Source: Bloomberg, JPMAM; as of 7/11/2023
2) We are almost there, and a gentle off-ramp is around the corner. While the inflation surge was painful, it was also transitory, caused predominately by supply chain bottlenecks. Mapping ISM Services Supplier Delivery Times to Core CPI suggests inflation should revert to its pre-covid range, a process which has already begun.
Source: Bloomberg, JPMAM; as of 6/30/2023
Indeed, core services ex-shelter printed 0% MoM in the latest inflation report. Furthermore, there is a path to rebalancing the labor market without the unemployment rate spiking higher. Right now, there are 1.6x as many job openings as unemployed persons, down from 2x at its peak. Should these openings decline as the economy slows, but companies retain their workers out of fear of the rigorous competition they faced post-Covid, this ratio can gradually decline toward the 1.25x we saw from 2017-2019. The modest pace of the decline in nonfarm payrolls without a rise in layoffs supports the possibility that this is already happening.
Source: Bloomberg, JPMAM; as of 6/30/2023
As a result, this would put downward pressure on wages, allowing the Fed to have more confidence that inflation will return to its 2% target. An immaculate slowdown in inflation, combined with only a gradual move higher in the unemployment rate, would enable the Fed to be less data-dependent and more forward-looking. As long as inflation expectations remain anchored, the Fed can slowly cut the funds rate toward 2.5% over the next 2 years, keeping the real policy rate stable as inflation declines.
3) Oops, we just sped past the exit. The Fed has already overtightened and will need to slam on the breaks and reverse course; it’s only a matter of time before they realize it. First, banks may not be failing, but they are hurting, and this is influencing the economy. The most recent Senior Loan Officer Opinion Survey showed the lowest demand for loans since 2008, and nearly 50% of respondents indicated they are tightening lending standards, a level consistent with recession. Additionally, 95% of community bankers believe the US is already in recession according to the Community Bank Sentiment Index. Second, the manufacturing sector has been ailing for months. The ISM manufacturing PMI (Purchasing Managers Index) has been in contraction since November, and the new orders to inventories ratio is firmly in recessionary territory. Third, the resilience of the consumer is a mirage attributed to excess savings accumulated post-Covid. According to the Fed’s research, the US has eaten through these savings faster than any other developed market country.

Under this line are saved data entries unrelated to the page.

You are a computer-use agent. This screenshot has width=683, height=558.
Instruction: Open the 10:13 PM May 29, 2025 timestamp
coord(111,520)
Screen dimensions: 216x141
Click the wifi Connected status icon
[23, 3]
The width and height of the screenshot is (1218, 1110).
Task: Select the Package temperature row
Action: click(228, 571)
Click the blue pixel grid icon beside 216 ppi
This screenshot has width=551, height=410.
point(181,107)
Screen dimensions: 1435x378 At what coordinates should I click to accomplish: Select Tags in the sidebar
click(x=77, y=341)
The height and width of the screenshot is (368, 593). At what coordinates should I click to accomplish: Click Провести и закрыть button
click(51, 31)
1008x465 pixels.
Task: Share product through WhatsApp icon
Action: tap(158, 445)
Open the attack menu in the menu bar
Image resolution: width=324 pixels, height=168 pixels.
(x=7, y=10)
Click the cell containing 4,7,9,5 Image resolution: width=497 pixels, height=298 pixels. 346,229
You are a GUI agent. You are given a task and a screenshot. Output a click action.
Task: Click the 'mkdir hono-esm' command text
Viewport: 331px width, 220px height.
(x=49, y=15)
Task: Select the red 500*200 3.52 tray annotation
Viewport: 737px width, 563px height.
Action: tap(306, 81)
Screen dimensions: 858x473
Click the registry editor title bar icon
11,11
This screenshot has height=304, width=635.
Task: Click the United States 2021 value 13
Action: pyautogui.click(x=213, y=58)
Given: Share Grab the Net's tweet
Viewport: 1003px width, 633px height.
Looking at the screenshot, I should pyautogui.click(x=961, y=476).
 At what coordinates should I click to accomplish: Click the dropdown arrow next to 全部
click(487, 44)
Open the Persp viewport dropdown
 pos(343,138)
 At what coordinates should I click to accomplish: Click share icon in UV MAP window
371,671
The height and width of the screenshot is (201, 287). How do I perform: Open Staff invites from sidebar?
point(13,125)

Source: Federal Reserve, JPMAM; as of 6/30/2023; other includes Australia, Canada, France, Germany, Italy, Japan, Spain, UK
As a result, pressure is beginning to bubble up under the surface. Earnings reports suggest that consumers are trading down for cheaper products, buying in bulk, and becoming more responsive to promotions. Fourth, inflation is less sticky than it appears, and is predominantly a housing problem, with the 3m, 6m, and 12m annualized rates of CPI ex-shelter all below 1.5%. Lastly, while previous payrolls reports paint a picture of a healthy labor market, it does not mean this trend will continue. Initial jobless claims have been slowly inching higher, and adjacent measures such as hiring plans and quits rates suggest payrolls growth should be much weaker, if not negative.
Source: Bloomberg, JPMAM; as of 6/30/2023
The Fed is cognizant of the long and lagged effects of monetary policy yet is choosing to ignore them. Once the consumer starts to falter and the labor market cracks, the Fed will realize it hiked too much and rates will rally, but it will be too late to avert a downturn.